WORK ITEM
You are asked to filter the data below and copy every line holding "with".

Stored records

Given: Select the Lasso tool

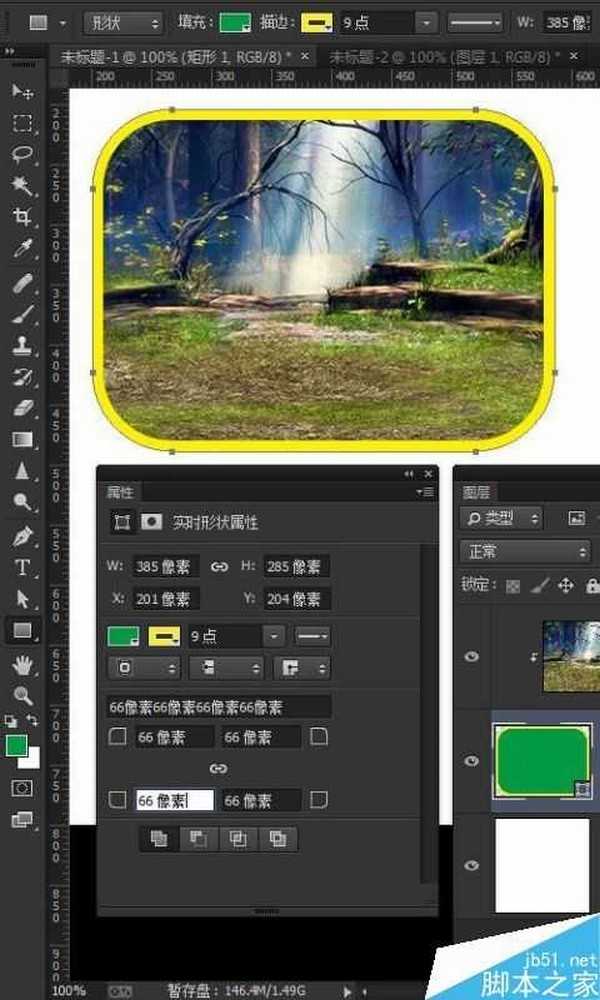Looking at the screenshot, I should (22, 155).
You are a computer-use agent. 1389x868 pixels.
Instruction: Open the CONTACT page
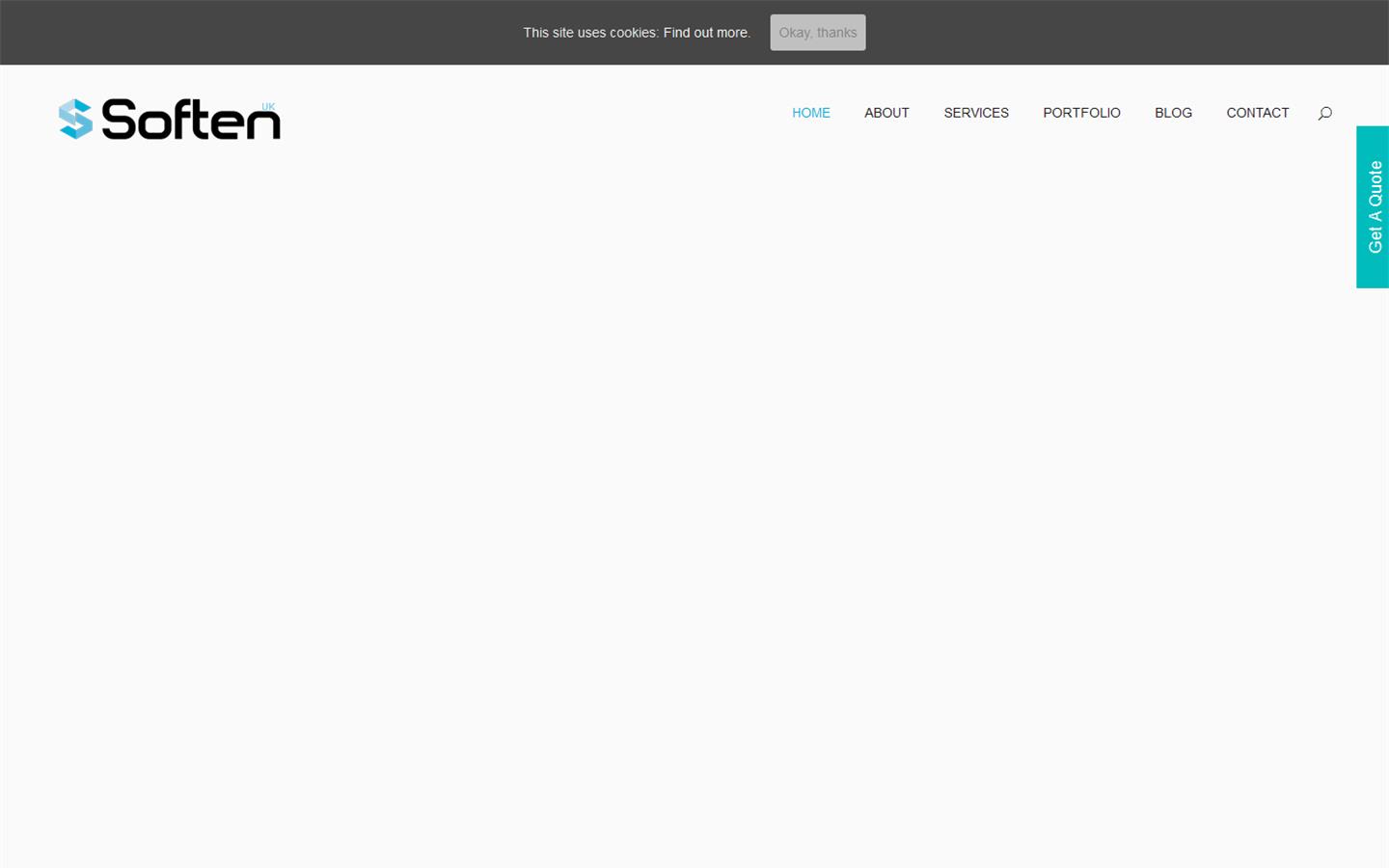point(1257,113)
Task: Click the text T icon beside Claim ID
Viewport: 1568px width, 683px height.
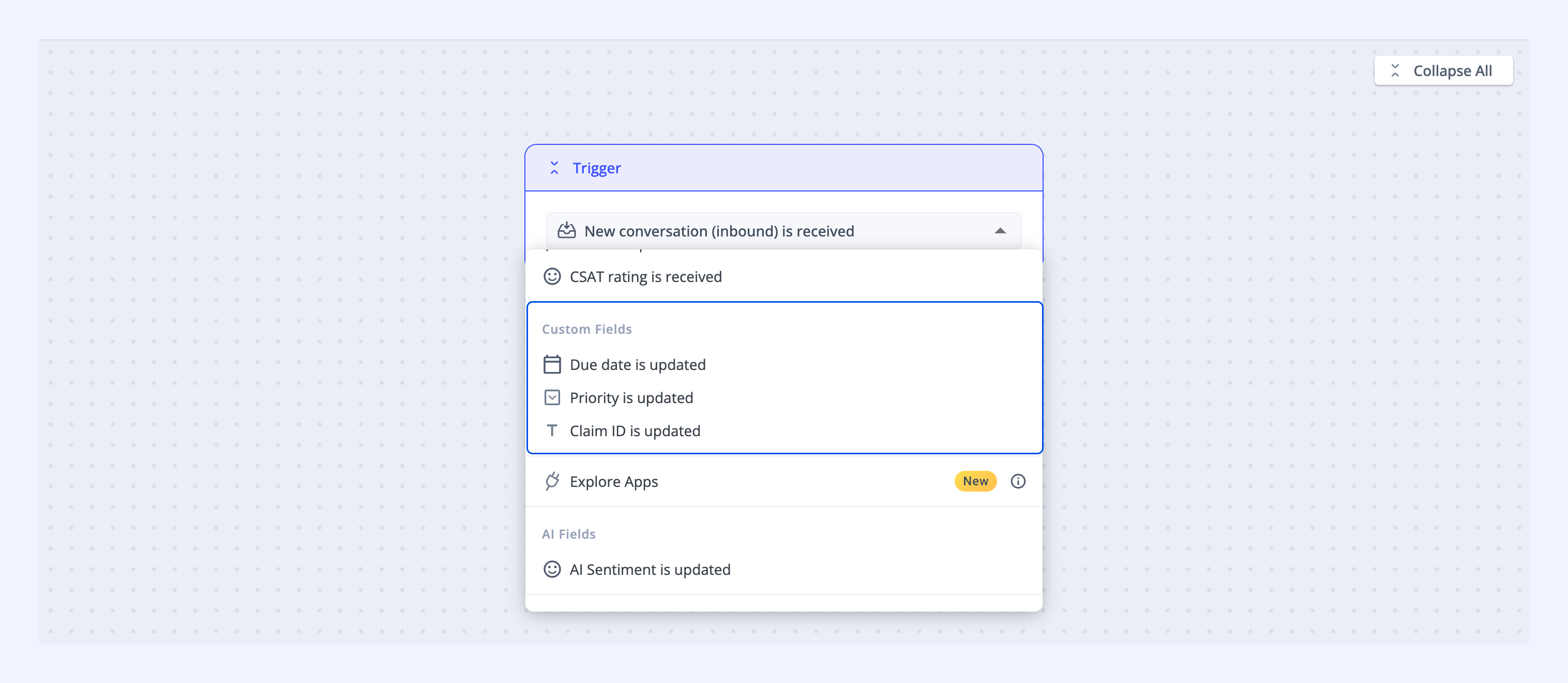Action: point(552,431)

* * *

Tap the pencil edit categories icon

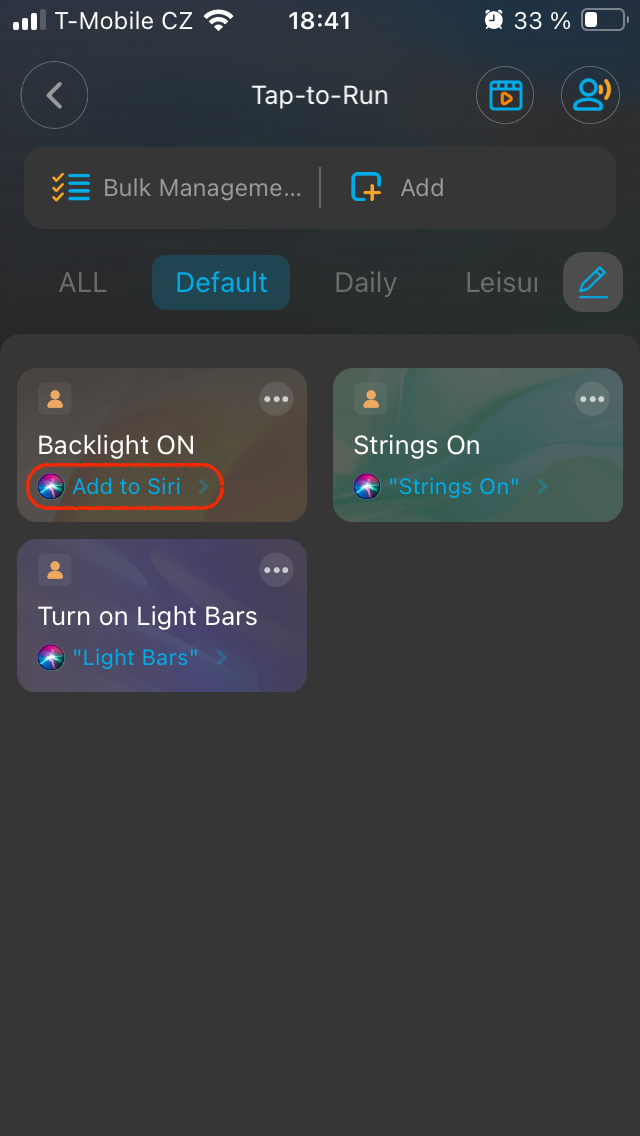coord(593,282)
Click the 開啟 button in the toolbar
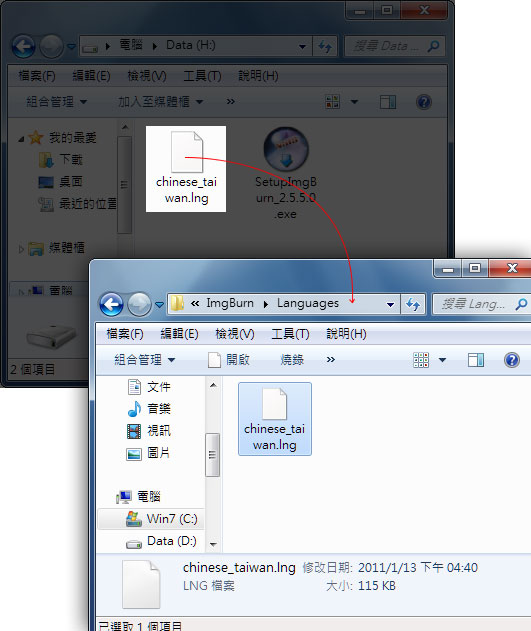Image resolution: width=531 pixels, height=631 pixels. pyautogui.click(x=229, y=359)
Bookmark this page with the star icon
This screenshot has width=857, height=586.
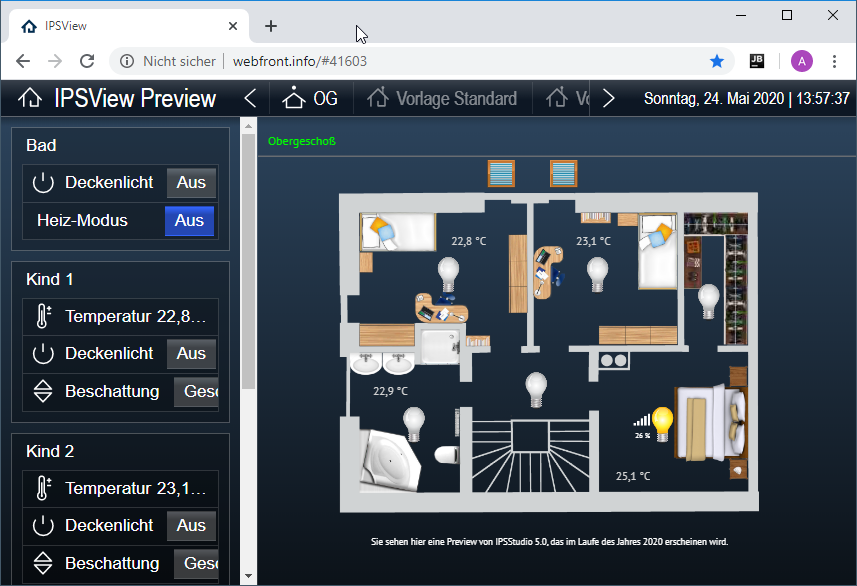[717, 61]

---

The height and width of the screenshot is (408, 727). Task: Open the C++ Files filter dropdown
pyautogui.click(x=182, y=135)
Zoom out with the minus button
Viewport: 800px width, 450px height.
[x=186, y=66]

EXPECTED ANSWER
Bookmark this page with the star icon
Zoom out with the minus button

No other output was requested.